There is widespread recognition of the needs in displacement camps like al-Hol and Roj, with the U.S., UN, Russia, and many others calling on states to repatriate their nationals, as Kazakhstan has done. However, the question of repatriation is fraught with many legal, security, and political challenges. First, there is a divergence of opinion on the legal responsibility and jurisdiction of states over the nationals in the camp, and the legality of prosecutions and processes managed by a non-state armed group. There is also the question of accountability. The UN Security Council obliges states to consider the prosecution, rehabilitation, and reintegration of all returnees. If states bypass prosecution and opt for reintegration measures, it will raise questions about accountability. Moreover, some states, including France and the UK, consider that individuals should be prosecuted where the crimes were committed, and there has been some consideration of developing justice mechanisms in the region to manage prosecutions, but there does not appear to be progress on that front at this time.
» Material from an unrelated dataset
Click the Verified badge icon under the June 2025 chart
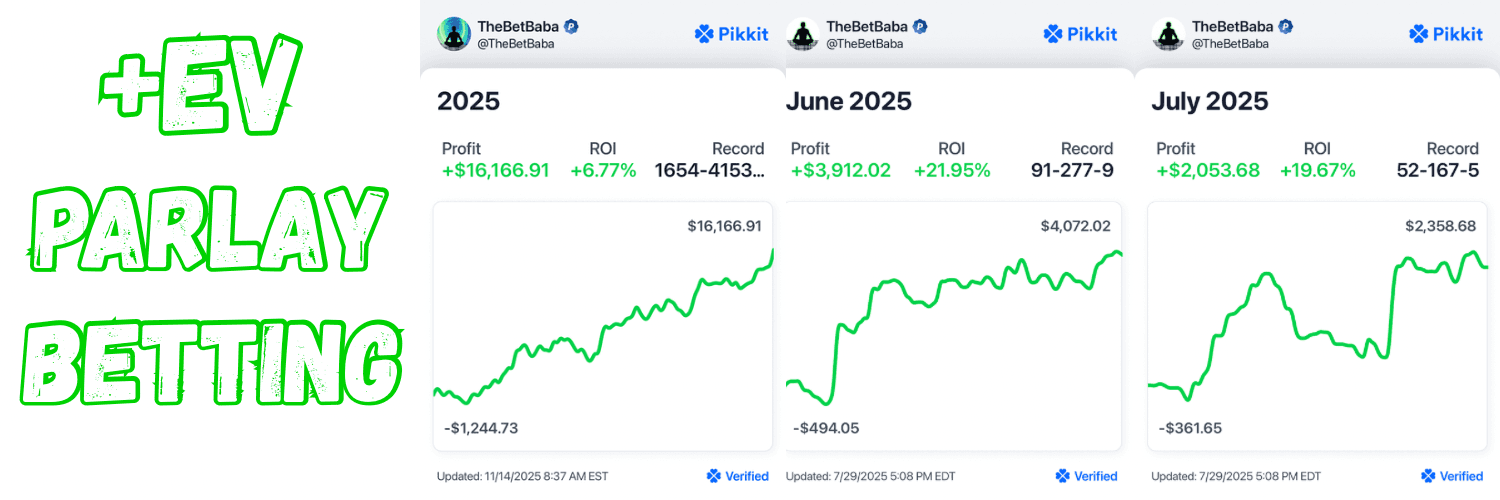Image resolution: width=1500 pixels, height=500 pixels. 1062,476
Delaying and bypassing the accountability dimension risks undermining the roles of victims and communities seeking justice for ISIS crimes.
Several states have balked at the prospect of bringing home nationals, while the U.S. has repatriated at least 27 citizens. Russia, Uzbekistan, and Kazakhstan have each repatriated at least 100 individuals. Other states face the prospect of higher numbers of returnees, and with it, higher costs of monitoring and support that taxpayers, already stretched by COVID 19, are unlikely to tolerate. There is also a risk that the lack of access to evidence in the conflict zones, which may also have been initially collected by security forces, will prevent states from prosecuting returnees. Finally, few governments are willing to bear the political costs of bringing back high numbers of adults associated with ISIS and risking the prospect of a domestic attack by ideologically hardened returnees. Even in the case of children and minors, some states have only considered repatriating few, if any, unaccompanied or orphaned children. However, despite these challenges, conditions in al-Hol and Roj are not improving. The security and humanitarian imperatives, including the need to identify and monitor residents to prevent a resurgence of ISIS violence, underscore the need for urgent action. Terrorist groups are likely to act fast where governments opt for delays.
Correction: In our IntelBrief from 24 February 2021, it was incorrectly stated that the hunger strike took place in al-Hol camp rather than Roj camp. This page provides a corrected version of the IntelBrief.